The cover for the Arm-Pitt football team's media guide perfectly states the pathetic state of Panthers athletics.
"Celebrating our past," it reads.
Well, keep celebrating your past, because you cannot possibly be looking forward to the present or future.
Last year, Arm-Pitt pulled off the biggest coup in the history of Panthers football - they actually came within a touchdown of beating Penn State, a miraculous feat for Arm-Pitt.
Keep making bad steel and forget about football.
Two of the biggest Panthers stars of all time, Dan "I Think I Can't" Marino and Craig "Bad Steelhead" Heyward, haven't won anything but awful commercial contracts.
Get real - how many Nittany Lions would possibly consider doing woeful advertisements for Isotoner gloves and Zest soap?
By the way, where have Marino's hands been with those gloves on? Probably fondling Steelhead's poofy shower rubbing device.
As for this year's version of the Panthers, good luck.
The punting looks solid, as do the long-snappers. But the rest of the team couldn't walk on as cord boys on the Penn State sideline.
Arm-Pitt actually utilized a two-quarterback system to perfection in last week's improbable victory against Bowling Green. Hopefully, Penn State coach Joe Paterno will be able to take the field without dying of laughter.
Speaking of Paterno and death, last season's preposterous news story by The Arm-Pitt News on Paterno's supposed death was beyond classless. We assume since Paterno has killed Arm-Pitt so many times over the years, the bush-league story was justified at pathetic Arm-Pitt.
How is recruiting going out west?
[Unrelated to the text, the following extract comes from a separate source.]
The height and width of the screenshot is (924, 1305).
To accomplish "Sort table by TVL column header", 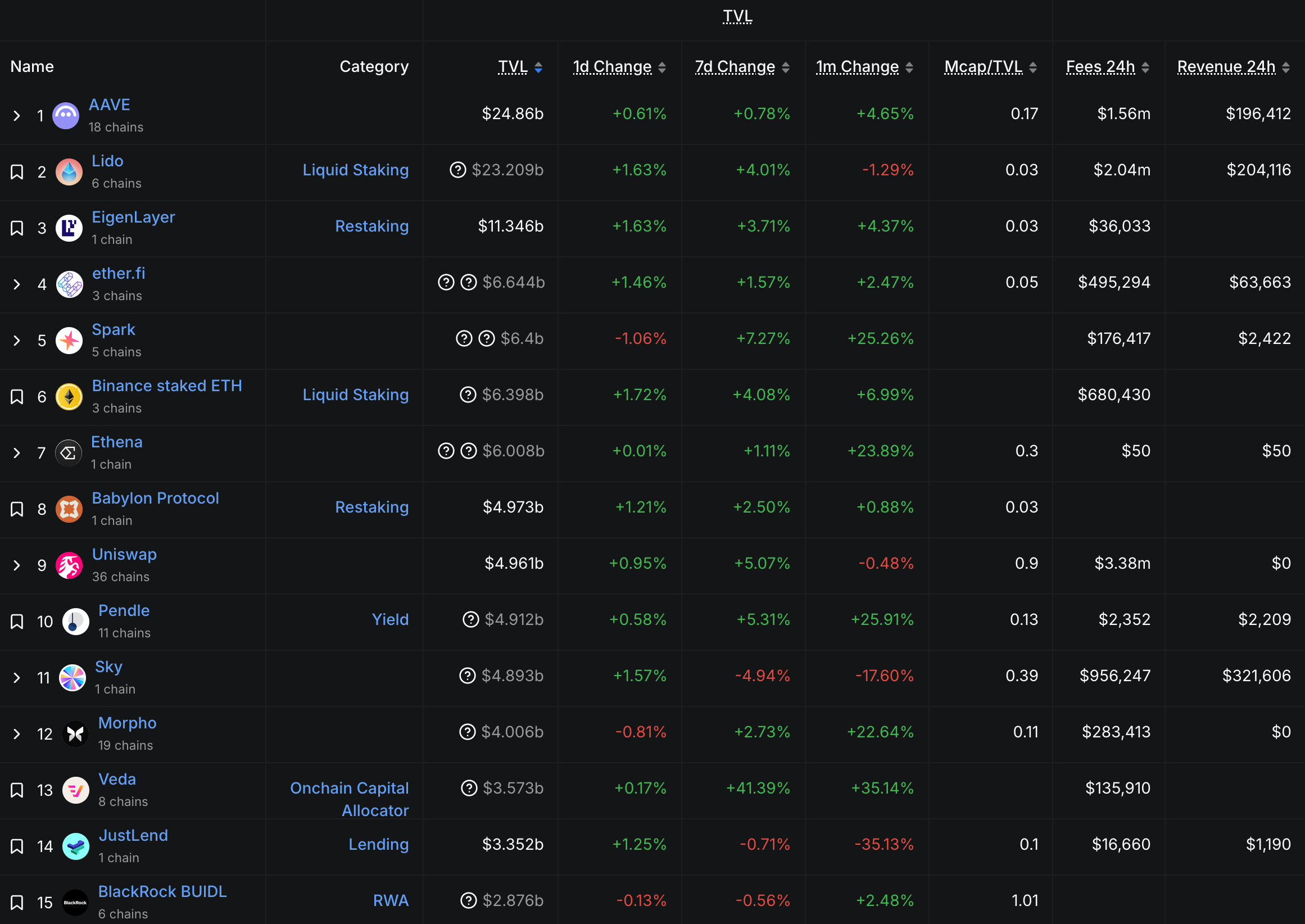I will coord(513,67).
Not too good, it appears.
Every decent high school player near that white-trash wonderland known sickeningly as Arm-Blitzsburgh bolts to Happy Valley faster than you can say "Wow, I have to get out of this dump."
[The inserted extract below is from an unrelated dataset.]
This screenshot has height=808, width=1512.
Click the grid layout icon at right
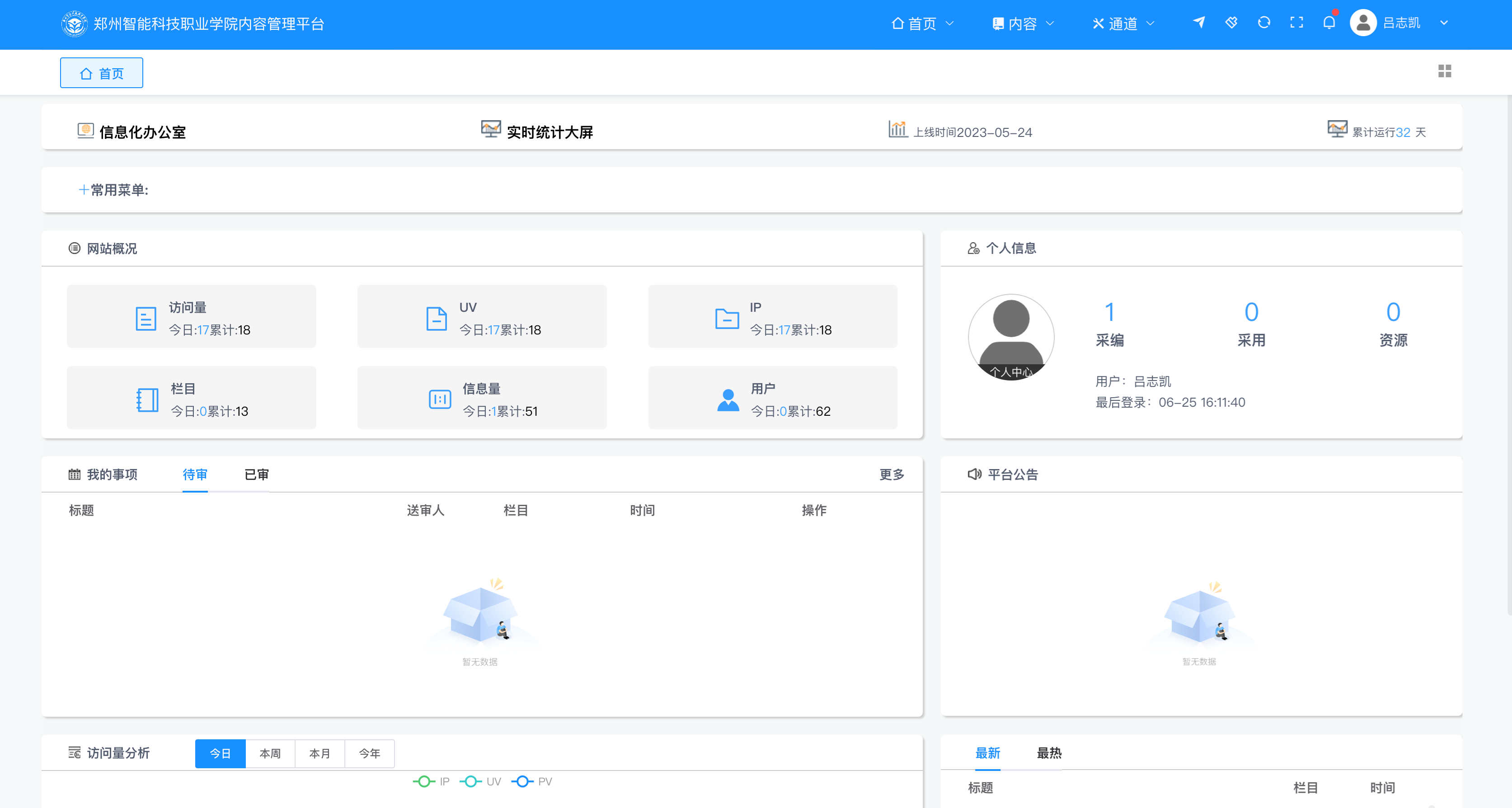(1445, 71)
It's doubtful Walt Harris could convince his own son to play at Arm-Pitt. His daughter probably wouldn't sign to play there, either, although she could probably step right in and start at quarterback.
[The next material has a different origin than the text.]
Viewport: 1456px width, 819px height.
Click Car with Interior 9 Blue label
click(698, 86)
Face the facts - Paterno cruises his recruiting dump truck through Arm-Pittsburgh every year and picks out the cream of the crap. The rest of that manure is left for Harris to sort through at the curb.
Last season, in wonderful Arm-Pitt Stadium, Penn State players were spit on and verbally assaulted before taking the field in a daze. Like usual, the Lions still throttled the Punt-thers.
W.D. Asbaugh, a member of Arm-Pitt's phenomenal 1924 squad, summed up the "rivalry" (Arm-Pitt last defeated Penn State in 1988).
"We were bad when I played for the team," Asbaugh said. "Then it got worse in the '30s, '40s, '50s, '60s, '70s and '80s. I won't even comment on that horrific group of Arm-Pitt non-athletes they send out there these days."